(Data for locating visible targets)
START
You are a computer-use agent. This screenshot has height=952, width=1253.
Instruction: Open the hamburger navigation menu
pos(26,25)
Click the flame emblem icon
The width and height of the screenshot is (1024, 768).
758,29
END
- Stated problem -
Recast every line of the material above as a numbered list, leaving out any blank lines.

- Written answer -
1. You are a computer-use agent. This screenshot has height=952, width=1253.
2. Instruction: Open the hamburger navigation menu
3. pos(26,25)
4. Click the flame emblem icon
5. The width and height of the screenshot is (1024, 768).
6. 758,29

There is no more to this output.